Non Est Hic Pt. II
I currently have one tattoo. It’s not that I haven’t wanted others (I have), but I have always been of the belief that if it is going to be a permanent feature of my body it should at least be meaningful. If, Lord willing, my nieces are one day going to ask me about what the ugly, wrinkly, discoloration on my arm is, I want to have a smart and meaningful retort. So, I got my first tattoo last year. It’s simple cursive writing and reads “non est hic.” Latin for “He is not here.” Much joking has taken place at my expense as I relate the translation to various friends (typical jokes include: “Where is he?” or while pointing to the other arm asking “Is he here?”). I endure the jokes and sometimes choose to relate the real reasons why I chose this tattoo and not another. And that reason is also why I chose this title for my blog, because all of us have non est hic-experiences, but we just don’t have the vocabulary to put it into words.
If what I wrote in my last post is true of human nature, then there is within us a desire for something—immortality, love without parting, a sense of belonging-ness that runs deep within us. We medicate this inward longing and desire to keep at bay the knowledge of “the fall.” But it’s there, and the medication doesn’t heal, it anesthetizes for a moment only. But we always awake from the self-induced coma of our choice medication and the gnawing anxiety of “the fall” lingers still. In the last century, C.S. Lewis recognized this in-born desire for humanity and fashioned what is commonly called “the argument from desires.”
The argument is simple as Lewis describes it, "Creatures are not born with desires unless satisfaction for these desires exists. A baby feels hunger: well, there is such a thing as food. A duckling wants to swim: well, there is such a thing as water. Men feel sexual desire: well, there is such a thing as sex. If I find in myself a desire which no experience in this world can satisfy, the most probable explanation is that I was made for another world.”
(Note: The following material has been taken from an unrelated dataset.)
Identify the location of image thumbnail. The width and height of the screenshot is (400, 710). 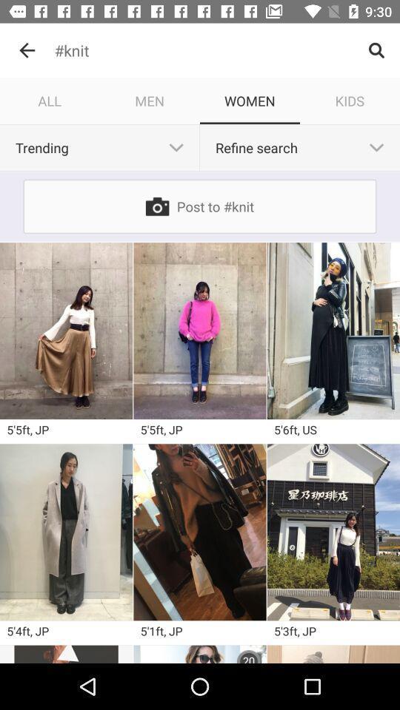
(200, 532).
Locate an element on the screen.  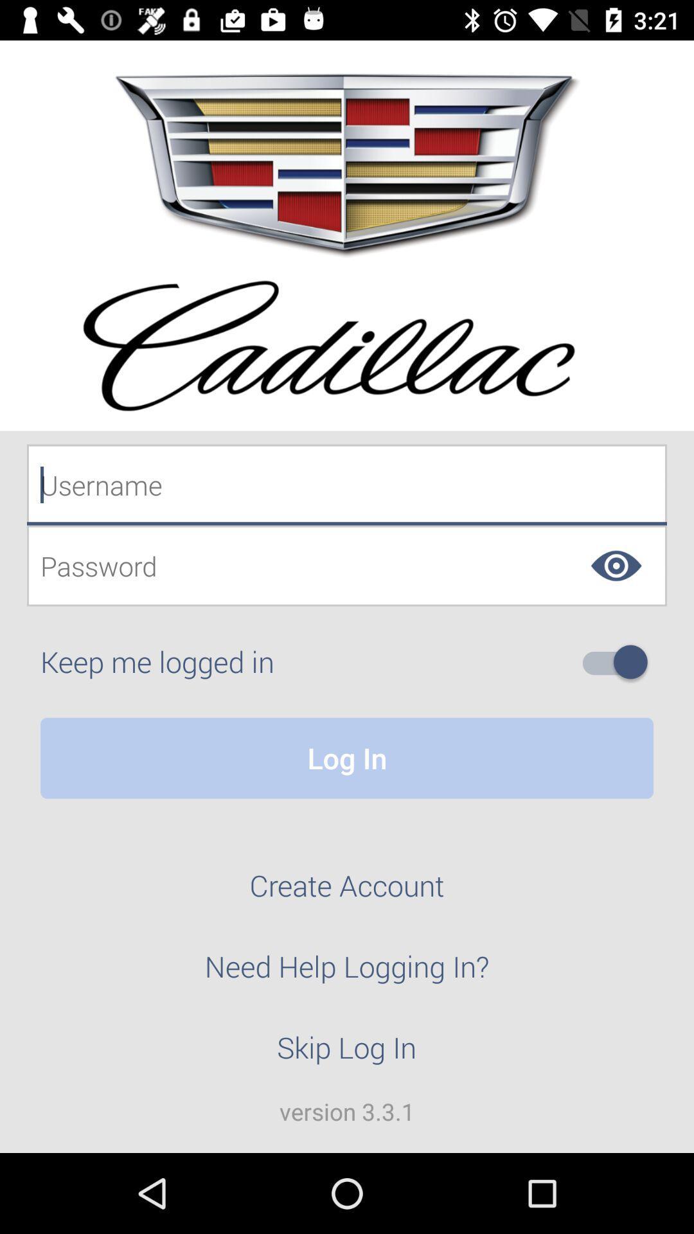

Thus, if I find that I have the desire for immortality, love without parting, a sense of belonging-ness, but cannot find the complement for such a desire in this world, it’s because it’s not in this world. It may be a transcendent desire.
So what does this mean for my tattoo? I have learned something about my heart recently: it’s voracious for love. I am a black hole for love. If I am shown love, I will gladly receive it, bask in it, exult in it…and then I will need more, demand more, require more. I require an infinite amount of love—a love that never parts. As I mentioned in my last post, no thing on earth can meet that need because anything that loves me in this world us finite, it falls apart. The complement towards the infinitely deep hole for love in my heart cannot be found here. Like pouring a cup of sand into the Grand Canyon with the hopes of filling it in is the enormity of the task of filling my heart with love from sex, relationships, alcohol, insert your own medication here…etc.

C.S. Lewis further informed me here. In his often cryptic spiritual autobiography, “The Pilgrims Regress,” Lewis writes about his struggle with sexual hedonism, philosophical speculation, and spiritual experience before his conversion to Christian faith. Lewis reflects that he knew that “joy” was out there (what Lewis calls “joy”, I call “love without parting”), and that dabbling in sex, exploring various philosophies, and mining the world’s religions were but experiments to discover “joy.” In every circumstance, the experiment in question failed to provide lasting “joy”—love without parting. With each successive failure at finding this elusive “joy” Lewis relates hearing the words “Qui Quereglum el Sepulchro, non est hic.” Translation: “Why do you search for the living among the dead, he is not here.”
When I read those word from Luke 24:5-6 in Lewis’ autobiography I was crushed. These words were written for those of us who find ourselves vulture-like searching for joy among the dead things of the world. We peck at the carcasses of those things subject to “the fall” looking for sustenance, but we find instead the discontentment of rottenness. Because the truth of the matter is, “non est hic” marks our lives, our experiences, our vision for the good life. “He is not here” in the wasteland of my preferred panacea. “He is not here” in the desert of my distorted desires. “He is not here.”